Certa vez ouvi um padre falar, em tom de provocação, que Jesus se revelou primeiro a uma mulher porque as mulheres são faladeiras e logo divulgariam a notícia. Ainda naqueles dias, e já se vão mais de 30 anos, era muito presente, como sempre foi em mim, o conflito e a dificuldade para reconhecer a importância das mulheres. Nossa cultura é machista e sexista. Nascer e crescer nesta cultura e ao longo da vida adotar uma postura, atitude, superadora desta condição exige autoexame diário e renovação constante da atitude de respeito e promoção humana.

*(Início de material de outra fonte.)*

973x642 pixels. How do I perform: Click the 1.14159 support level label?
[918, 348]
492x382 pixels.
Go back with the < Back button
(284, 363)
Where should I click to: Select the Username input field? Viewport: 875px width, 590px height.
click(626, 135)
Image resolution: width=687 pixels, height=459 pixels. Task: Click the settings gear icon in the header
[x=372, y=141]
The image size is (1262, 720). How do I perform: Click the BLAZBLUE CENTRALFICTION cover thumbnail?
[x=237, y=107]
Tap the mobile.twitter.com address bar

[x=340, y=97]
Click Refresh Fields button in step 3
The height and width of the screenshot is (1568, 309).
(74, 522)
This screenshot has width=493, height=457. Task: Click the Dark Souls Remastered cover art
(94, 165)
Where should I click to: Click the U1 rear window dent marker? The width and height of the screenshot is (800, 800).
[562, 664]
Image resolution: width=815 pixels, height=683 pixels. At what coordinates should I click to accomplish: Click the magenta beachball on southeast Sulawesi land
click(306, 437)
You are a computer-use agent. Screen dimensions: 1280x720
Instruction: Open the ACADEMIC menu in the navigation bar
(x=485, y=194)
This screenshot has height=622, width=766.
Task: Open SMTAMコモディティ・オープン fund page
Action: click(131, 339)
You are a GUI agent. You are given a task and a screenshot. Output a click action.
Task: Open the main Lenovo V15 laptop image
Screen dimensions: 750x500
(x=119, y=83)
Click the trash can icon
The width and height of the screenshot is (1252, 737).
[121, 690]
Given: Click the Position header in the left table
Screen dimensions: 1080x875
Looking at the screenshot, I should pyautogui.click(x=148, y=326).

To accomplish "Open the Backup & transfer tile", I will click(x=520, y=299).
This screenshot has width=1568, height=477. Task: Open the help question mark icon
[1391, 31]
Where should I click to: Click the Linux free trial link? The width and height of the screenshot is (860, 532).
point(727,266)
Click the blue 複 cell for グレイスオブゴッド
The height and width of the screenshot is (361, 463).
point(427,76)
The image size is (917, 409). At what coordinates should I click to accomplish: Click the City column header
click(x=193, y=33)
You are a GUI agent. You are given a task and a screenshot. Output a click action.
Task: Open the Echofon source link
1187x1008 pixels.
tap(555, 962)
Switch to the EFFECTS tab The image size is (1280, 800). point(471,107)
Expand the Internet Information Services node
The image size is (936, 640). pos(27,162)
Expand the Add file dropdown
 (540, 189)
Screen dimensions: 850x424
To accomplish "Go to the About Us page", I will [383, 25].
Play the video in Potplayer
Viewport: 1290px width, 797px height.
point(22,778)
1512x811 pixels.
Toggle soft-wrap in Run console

Mas aprender ajuda. Aprendi que a mulher foi feita da costela de Adão, para ficar claro que ela não está acima e nem abaixo do homem, mas lado a lado, no mesmo nível, com a mesma importância, com mesmos direitos e deveres, isso dito e registrado lá nos tempos patriarcais. Aprendi que foram as mulheres que garantiram o Jesus físico contribuindo para sua subsistência (Lc 8, 3) e aprendi que somente uma mulher tinha a dignidade suficiente para receber a notícia e não iria se calar diante de tão enorme acontecimento como a ressurreição de Jesus.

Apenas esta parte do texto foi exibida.